"Your business, sir! what has happened to Sir Gervaise?" repeated Bluewater, shaking his long fore-finger menacingly, at the steward.

"We are as well, Admiral Blue, as the hour we came over the Planter's side. Sir Jarvy will carry sail with the best on 'em, I'll answer for it, whether the ship floats in old Port Oporto, or in a brewer's vat. Let Sir Jarvy alone for them tricks—he wasn't a young gentleman, for nothing."

"Have a moment's patience, sir," put in Wycherly, "and I will go myself, and ascertain the truth."

"I shall make but another inquiry," continued Admiral Bluewater, as Wycherly left the room.

"Why, d'ye see, your honour, old Sir Wycherly, who is commander-in-chief, along shore here, has capsized in consequence of carrying sail too hard, in company with younger craft; and they're now warping him into dock to be overhauled."

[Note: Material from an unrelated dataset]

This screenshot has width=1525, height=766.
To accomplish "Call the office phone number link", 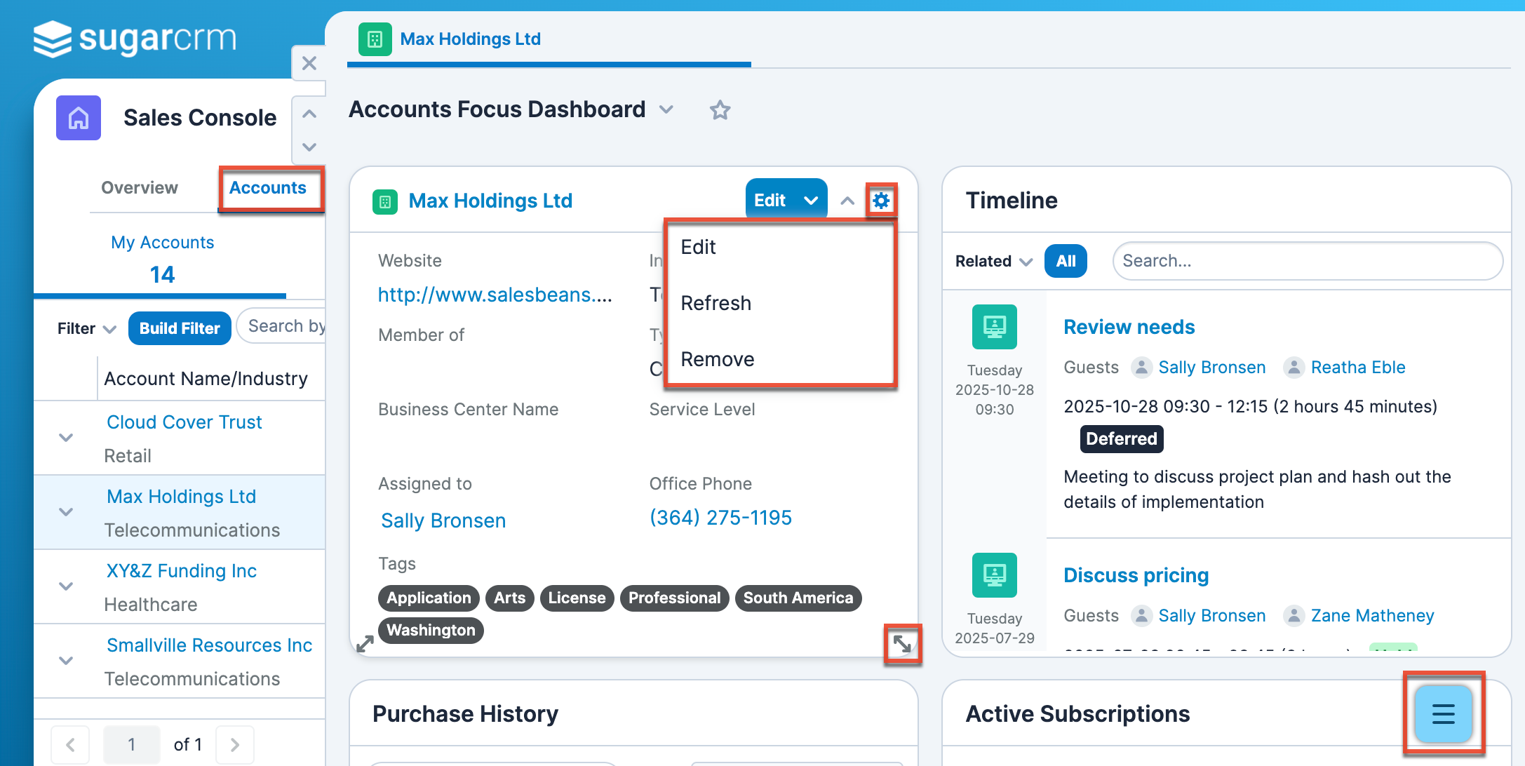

"Is this all!—that was a result to be expected, in such a debauch. You need not have put on so ominous a face, for this, Galleygo."

"No, sir, so I thought, myself; and I only tried to look as melancholy as a young gentleman who is sent below to report a topgallant-mast over the side, or a studding-sail-boom gone in the iron. D'ye remember the time, Admiral Blue, when you thought to luff up on the old Planter's weather-quarter, and get between her and the French ninety on three decks, and how your stu'n-sails went, one a'ter another, just like so many musherrooms breaking in peeling?"

Galleygo, who was apt to draw his images from his two trades, might have talked on an hour, without interruption; for, while he was uttering the above sentence, Wycherly returned, and reported that their host was seriously, even dangerously ill. While doing the honours of his table, he had been seized with a fit, which the vicar, a noted three-bottle man, feared was apoplexy. Mr. Rotherham had bled the patient, who was already a little better, and an express had been sent for a medical man. As a matter of course, the convives had left the table, and alarm was frightening the servants into sobriety. At Mrs. Dutton's earnest request, Wycherly immediately left the room again, forcing Galleygo out before him, with a view to get more accurate information concerning the baronet's real situation; both the mother and daughter feeling a real affection for Sir Wycherly; the kind old man having won their hearts by his habitual benevolence, and a constant concern for their welfare.

"Sic transit gloria mundi," muttered Admiral Bluewater, as he threw his tall person, in his own careless manner, on a chair, in a dark corner of the room. "This baronet has fallen from his throne, in a moment of seeming prosperity and revelry; why may not another do the same?"

Mrs. Dutton heard the voice, without distinguishing the words, and she felt distressed at the idea that one whom she so much respected and loved, might be judged of harshly, by a man of the rear-admiral's character.